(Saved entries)
--------------------
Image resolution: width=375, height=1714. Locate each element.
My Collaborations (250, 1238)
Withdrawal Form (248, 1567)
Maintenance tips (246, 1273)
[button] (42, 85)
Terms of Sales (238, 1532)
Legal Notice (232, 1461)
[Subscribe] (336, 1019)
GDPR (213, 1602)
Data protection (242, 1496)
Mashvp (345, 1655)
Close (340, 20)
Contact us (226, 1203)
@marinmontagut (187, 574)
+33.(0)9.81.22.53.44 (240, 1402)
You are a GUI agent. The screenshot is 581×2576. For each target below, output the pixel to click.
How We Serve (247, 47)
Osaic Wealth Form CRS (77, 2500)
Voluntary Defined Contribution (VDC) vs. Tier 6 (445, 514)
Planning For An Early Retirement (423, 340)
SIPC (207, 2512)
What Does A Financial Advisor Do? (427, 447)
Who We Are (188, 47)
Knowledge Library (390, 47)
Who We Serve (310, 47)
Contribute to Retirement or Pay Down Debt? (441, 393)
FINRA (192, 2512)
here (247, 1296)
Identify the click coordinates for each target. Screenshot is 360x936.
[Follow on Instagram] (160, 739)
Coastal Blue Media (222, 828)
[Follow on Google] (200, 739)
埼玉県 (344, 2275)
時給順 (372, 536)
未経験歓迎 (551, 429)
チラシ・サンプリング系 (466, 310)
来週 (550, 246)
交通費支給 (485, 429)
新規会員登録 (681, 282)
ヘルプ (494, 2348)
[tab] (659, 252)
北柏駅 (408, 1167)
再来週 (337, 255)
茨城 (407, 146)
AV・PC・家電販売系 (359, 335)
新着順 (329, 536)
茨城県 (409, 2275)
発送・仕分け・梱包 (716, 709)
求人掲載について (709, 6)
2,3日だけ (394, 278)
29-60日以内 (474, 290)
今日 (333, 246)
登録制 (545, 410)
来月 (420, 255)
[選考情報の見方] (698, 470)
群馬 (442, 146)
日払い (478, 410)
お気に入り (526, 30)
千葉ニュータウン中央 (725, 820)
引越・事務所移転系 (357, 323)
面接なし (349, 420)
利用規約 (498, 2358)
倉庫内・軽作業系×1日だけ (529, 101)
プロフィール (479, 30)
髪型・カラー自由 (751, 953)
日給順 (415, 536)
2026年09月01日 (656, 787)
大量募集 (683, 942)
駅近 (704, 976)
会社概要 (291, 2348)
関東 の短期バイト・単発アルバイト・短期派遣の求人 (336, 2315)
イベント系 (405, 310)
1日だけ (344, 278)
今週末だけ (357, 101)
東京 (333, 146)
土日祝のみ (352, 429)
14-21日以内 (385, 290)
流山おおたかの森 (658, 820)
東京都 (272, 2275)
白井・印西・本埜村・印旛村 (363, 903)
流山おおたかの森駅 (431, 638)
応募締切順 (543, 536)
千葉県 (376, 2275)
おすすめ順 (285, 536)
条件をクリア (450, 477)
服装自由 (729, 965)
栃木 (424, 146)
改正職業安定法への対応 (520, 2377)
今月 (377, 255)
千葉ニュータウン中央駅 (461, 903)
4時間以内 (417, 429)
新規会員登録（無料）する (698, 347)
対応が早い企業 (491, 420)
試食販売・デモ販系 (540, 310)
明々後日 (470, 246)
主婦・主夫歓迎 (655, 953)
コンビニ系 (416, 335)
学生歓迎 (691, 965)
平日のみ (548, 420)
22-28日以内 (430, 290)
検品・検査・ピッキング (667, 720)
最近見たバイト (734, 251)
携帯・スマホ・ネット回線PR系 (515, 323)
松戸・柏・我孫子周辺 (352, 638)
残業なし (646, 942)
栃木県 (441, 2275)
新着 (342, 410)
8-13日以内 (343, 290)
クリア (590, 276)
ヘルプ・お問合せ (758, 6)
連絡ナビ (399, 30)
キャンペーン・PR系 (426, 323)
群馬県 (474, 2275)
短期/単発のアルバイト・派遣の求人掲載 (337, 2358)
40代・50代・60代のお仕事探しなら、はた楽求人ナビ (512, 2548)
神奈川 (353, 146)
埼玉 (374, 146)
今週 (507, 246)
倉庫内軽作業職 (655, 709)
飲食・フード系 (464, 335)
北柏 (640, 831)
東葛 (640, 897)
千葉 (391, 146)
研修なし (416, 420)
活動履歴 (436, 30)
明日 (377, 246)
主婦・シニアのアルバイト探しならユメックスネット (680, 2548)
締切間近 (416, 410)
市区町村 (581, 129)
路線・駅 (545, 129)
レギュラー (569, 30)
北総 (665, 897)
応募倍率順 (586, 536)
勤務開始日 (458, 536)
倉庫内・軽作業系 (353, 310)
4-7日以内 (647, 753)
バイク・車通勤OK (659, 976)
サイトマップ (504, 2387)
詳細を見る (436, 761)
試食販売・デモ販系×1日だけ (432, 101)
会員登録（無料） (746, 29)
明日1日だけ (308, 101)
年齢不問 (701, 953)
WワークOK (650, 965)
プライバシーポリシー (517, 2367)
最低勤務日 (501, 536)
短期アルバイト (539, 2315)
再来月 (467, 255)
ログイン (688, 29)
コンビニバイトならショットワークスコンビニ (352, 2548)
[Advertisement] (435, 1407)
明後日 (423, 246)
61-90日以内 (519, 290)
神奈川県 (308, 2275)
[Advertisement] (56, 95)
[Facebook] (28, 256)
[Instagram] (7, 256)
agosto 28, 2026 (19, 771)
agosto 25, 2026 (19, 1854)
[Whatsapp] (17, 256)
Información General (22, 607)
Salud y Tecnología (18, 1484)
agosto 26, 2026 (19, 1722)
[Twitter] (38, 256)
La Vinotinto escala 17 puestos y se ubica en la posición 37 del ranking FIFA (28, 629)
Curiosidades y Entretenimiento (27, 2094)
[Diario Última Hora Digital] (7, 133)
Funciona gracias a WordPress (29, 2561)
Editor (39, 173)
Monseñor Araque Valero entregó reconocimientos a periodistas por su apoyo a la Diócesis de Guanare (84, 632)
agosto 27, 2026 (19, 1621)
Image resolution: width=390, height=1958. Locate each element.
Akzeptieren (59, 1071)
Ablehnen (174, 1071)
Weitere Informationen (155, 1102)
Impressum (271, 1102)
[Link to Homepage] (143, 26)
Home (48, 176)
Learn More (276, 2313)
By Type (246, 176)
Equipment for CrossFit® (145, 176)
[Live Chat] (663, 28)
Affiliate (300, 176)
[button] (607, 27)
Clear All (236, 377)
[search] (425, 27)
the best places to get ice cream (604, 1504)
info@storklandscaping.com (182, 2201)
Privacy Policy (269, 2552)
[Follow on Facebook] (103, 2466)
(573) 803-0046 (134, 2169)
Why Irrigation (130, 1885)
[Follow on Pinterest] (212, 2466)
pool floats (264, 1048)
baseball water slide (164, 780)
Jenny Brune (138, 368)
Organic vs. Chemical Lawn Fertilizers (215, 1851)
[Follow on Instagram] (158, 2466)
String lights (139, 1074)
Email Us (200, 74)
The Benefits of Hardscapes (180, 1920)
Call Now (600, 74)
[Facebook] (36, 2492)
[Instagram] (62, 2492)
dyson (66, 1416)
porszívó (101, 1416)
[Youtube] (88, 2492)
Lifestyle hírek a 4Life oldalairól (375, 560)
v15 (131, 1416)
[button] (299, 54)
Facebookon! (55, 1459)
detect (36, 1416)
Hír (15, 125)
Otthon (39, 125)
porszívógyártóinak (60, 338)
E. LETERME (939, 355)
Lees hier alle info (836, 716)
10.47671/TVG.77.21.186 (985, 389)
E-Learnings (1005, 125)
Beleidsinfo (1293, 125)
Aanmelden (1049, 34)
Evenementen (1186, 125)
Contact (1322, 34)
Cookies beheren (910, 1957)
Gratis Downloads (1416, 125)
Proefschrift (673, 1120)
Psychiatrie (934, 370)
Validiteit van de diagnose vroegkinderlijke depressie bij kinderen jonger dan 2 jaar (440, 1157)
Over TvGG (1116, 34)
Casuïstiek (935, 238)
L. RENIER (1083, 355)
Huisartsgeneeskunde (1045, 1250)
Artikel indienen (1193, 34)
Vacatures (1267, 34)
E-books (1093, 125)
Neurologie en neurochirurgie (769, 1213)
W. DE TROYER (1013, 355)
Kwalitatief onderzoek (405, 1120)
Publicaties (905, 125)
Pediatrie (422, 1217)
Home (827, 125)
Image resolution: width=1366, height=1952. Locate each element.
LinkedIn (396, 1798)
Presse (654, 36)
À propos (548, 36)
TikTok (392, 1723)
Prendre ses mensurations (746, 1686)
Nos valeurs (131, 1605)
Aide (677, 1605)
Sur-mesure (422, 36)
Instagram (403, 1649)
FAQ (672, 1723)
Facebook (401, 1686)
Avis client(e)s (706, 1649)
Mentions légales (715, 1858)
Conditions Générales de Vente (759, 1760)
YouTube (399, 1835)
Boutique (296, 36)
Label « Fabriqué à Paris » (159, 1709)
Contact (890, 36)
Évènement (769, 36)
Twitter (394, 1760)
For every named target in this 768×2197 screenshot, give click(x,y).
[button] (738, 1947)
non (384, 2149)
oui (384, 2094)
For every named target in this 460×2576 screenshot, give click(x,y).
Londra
--------------------
[YOUR TASK]:
Could you print, word for word, the line containing "oui (384, 2094)" and every line after it through the end of the records, and nothing else?

[EXERCISE SOLUTION]:
oui (384, 2094)
For every named target in this 460×2576 screenshot, give click(x,y).
Londra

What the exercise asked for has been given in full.